March 1 (Reuters) - The share of underwater U.S. homeowners rose in the fourth quarter of 2011 to its highest level since 2009, data analysis firm CoreLogic said on Thursday.
The report showed 11.1 million homes were in negative equity, where the homeowner owes more than the home is worth. That accounts for 22.8 percent of mortgages, up from 10.7 million, or 22.1 percent in the third quarter of last year.
It was the highest level since the third quarter of 2009, when CoreLogic started tracking the data.
An additional 2.5 million borrowers had less than five percent equity, considered to be “near-negative equity”. Together, negative equity and near-negative equity homes accounted for 27.8 percent of mortgages.

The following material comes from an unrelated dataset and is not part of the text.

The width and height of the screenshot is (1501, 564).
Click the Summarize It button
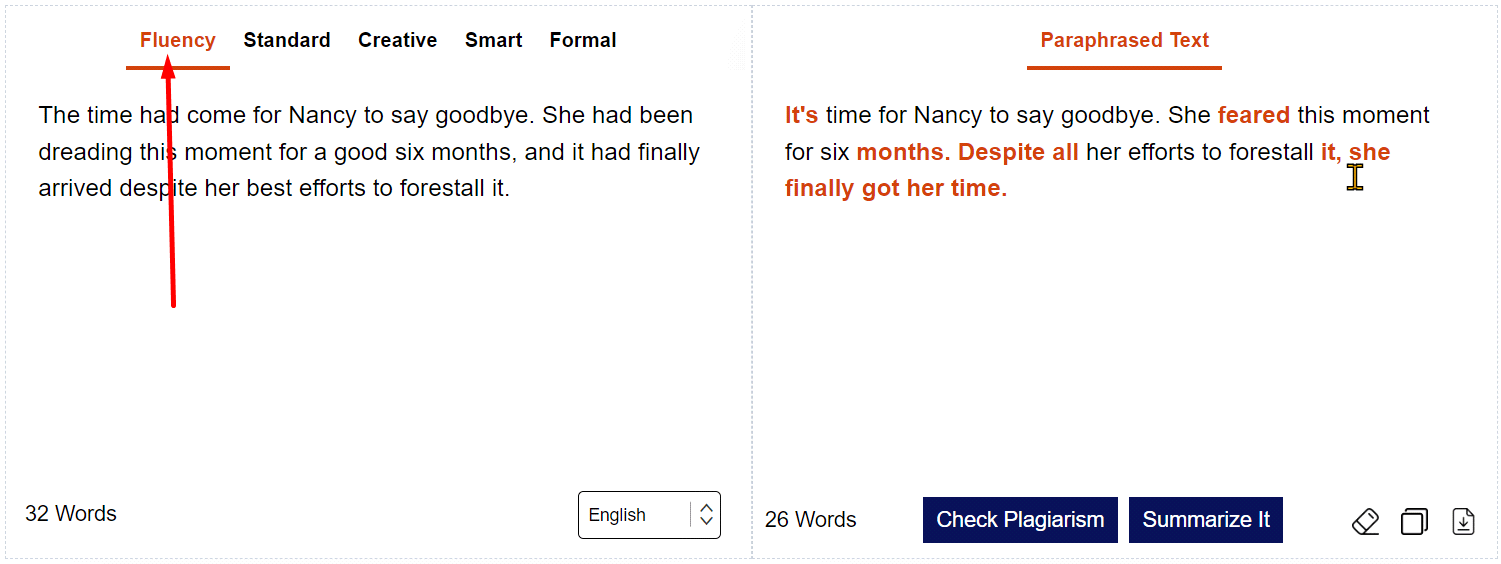(1206, 520)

“The high level of negative equity and the inability to pay is the ‘double trigger’ of default, and the reason we have such a significant foreclosure pipeline,” Mark Fleming, chief economist at CoreLogic, said in a statement.
“While the economic recovery will reduce the propensity of the inability-to-pay trigger, negative equity will take an extended period of time to improve, and if there is a hiccup in the economic recovery, it could mean a rise in foreclosures.”
Nationally, total mortgage debt outstanding on properties in negative equity increased to $2.8 trillion from $2.7 trillion in the previous quarter.
Nevada had the highest percentage of underwater homeowners at 61 percent. The top five was rounded out by Arizona, Florida, Michigan and Georgia.